<<<<

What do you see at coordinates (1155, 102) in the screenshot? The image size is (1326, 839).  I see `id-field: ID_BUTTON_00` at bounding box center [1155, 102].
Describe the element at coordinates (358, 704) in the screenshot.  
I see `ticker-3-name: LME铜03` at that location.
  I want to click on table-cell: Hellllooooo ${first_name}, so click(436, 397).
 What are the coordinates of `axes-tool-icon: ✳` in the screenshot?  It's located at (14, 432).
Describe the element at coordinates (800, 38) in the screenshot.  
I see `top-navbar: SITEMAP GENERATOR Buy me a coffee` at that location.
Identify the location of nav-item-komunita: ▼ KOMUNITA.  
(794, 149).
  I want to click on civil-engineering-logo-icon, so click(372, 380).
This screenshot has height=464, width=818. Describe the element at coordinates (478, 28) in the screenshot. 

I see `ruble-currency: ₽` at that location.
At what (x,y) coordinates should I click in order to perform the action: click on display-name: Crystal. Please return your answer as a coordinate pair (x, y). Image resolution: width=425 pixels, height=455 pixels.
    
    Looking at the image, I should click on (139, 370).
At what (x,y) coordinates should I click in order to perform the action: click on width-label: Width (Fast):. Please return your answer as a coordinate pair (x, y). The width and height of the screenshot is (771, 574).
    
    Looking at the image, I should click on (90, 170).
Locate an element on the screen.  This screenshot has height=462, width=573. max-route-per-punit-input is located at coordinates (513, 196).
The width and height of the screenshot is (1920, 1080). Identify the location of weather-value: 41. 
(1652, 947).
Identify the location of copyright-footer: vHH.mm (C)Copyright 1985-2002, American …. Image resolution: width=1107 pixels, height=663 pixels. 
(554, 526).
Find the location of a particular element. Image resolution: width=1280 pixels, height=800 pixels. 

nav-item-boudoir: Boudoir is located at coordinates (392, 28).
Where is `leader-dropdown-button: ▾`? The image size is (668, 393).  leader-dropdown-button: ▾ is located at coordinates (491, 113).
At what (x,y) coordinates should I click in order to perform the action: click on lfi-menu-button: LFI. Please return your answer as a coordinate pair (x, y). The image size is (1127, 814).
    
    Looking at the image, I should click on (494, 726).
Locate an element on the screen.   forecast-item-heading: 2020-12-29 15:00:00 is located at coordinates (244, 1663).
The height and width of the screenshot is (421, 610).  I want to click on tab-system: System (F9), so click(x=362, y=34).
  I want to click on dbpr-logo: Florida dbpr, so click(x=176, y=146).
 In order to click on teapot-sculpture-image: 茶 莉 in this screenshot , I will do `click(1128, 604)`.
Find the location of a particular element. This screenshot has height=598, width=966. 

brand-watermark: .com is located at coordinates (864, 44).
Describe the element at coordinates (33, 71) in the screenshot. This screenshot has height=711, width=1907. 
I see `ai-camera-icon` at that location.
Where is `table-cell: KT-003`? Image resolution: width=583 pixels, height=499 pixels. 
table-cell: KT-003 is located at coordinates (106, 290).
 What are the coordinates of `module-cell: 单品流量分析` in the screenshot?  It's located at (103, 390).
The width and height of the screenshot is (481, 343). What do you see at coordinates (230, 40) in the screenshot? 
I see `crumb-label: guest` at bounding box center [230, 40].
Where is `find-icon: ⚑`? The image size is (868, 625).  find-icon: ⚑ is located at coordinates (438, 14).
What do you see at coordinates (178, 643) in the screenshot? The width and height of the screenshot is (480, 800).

>>>>

Please reproduce the data above, swapping "Describe the element" for "Identify the element" wherever it occurs and keeping everything else the same.

### Result
What do you see at coordinates (1155, 102) in the screenshot? The image size is (1326, 839).  I see `id-field: ID_BUTTON_00` at bounding box center [1155, 102].
Identify the element at coordinates (358, 704) in the screenshot.  
I see `ticker-3-name: LME铜03` at that location.
  I want to click on table-cell: Hellllooooo ${first_name}, so click(436, 397).
 What are the coordinates of `axes-tool-icon: ✳` in the screenshot?  It's located at (14, 432).
Identify the element at coordinates (800, 38) in the screenshot.  
I see `top-navbar: SITEMAP GENERATOR Buy me a coffee` at that location.
Identify the location of nav-item-komunita: ▼ KOMUNITA.  
(794, 149).
  I want to click on civil-engineering-logo-icon, so click(372, 380).
This screenshot has height=464, width=818. Identify the element at coordinates (478, 28) in the screenshot. 

I see `ruble-currency: ₽` at that location.
At what (x,y) coordinates should I click in order to perform the action: click on display-name: Crystal. Please return your answer as a coordinate pair (x, y). Image resolution: width=425 pixels, height=455 pixels.
    
    Looking at the image, I should click on (139, 370).
At what (x,y) coordinates should I click in order to perform the action: click on width-label: Width (Fast):. Please return your answer as a coordinate pair (x, y). The width and height of the screenshot is (771, 574).
    
    Looking at the image, I should click on (90, 170).
Locate an element on the screen.  This screenshot has height=462, width=573. max-route-per-punit-input is located at coordinates (513, 196).
The width and height of the screenshot is (1920, 1080). Identify the location of weather-value: 41. 
(1652, 947).
Identify the location of copyright-footer: vHH.mm (C)Copyright 1985-2002, American …. Image resolution: width=1107 pixels, height=663 pixels. 
(554, 526).
Find the location of a particular element. Image resolution: width=1280 pixels, height=800 pixels. 

nav-item-boudoir: Boudoir is located at coordinates (392, 28).
Where is `leader-dropdown-button: ▾`? The image size is (668, 393).  leader-dropdown-button: ▾ is located at coordinates (491, 113).
At what (x,y) coordinates should I click in order to perform the action: click on lfi-menu-button: LFI. Please return your answer as a coordinate pair (x, y). The image size is (1127, 814).
    
    Looking at the image, I should click on (494, 726).
Locate an element on the screen.   forecast-item-heading: 2020-12-29 15:00:00 is located at coordinates (244, 1663).
The height and width of the screenshot is (421, 610).  I want to click on tab-system: System (F9), so click(x=362, y=34).
  I want to click on dbpr-logo: Florida dbpr, so click(x=176, y=146).
 In order to click on teapot-sculpture-image: 茶 莉 in this screenshot , I will do `click(1128, 604)`.
Find the location of a particular element. This screenshot has height=598, width=966. 

brand-watermark: .com is located at coordinates (864, 44).
Identify the element at coordinates (33, 71) in the screenshot. This screenshot has height=711, width=1907. 
I see `ai-camera-icon` at that location.
Where is `table-cell: KT-003`? Image resolution: width=583 pixels, height=499 pixels. 
table-cell: KT-003 is located at coordinates (106, 290).
 What are the coordinates of `module-cell: 单品流量分析` in the screenshot?  It's located at (103, 390).
The width and height of the screenshot is (481, 343). What do you see at coordinates (230, 40) in the screenshot? 
I see `crumb-label: guest` at bounding box center [230, 40].
Where is `find-icon: ⚑`? The image size is (868, 625).  find-icon: ⚑ is located at coordinates (438, 14).
What do you see at coordinates (178, 643) in the screenshot? The width and height of the screenshot is (480, 800).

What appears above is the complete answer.